» Exercise brief
Every record below is to be reproduced exactly.

» Record set
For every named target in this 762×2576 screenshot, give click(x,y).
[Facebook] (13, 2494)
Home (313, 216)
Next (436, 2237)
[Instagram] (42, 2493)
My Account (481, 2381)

» Result of the task
For every named target in this 762×2576 screenshot, give click(x,y).
[Facebook] (13, 2494)
Home (313, 216)
Next (436, 2237)
[Instagram] (42, 2493)
My Account (481, 2381)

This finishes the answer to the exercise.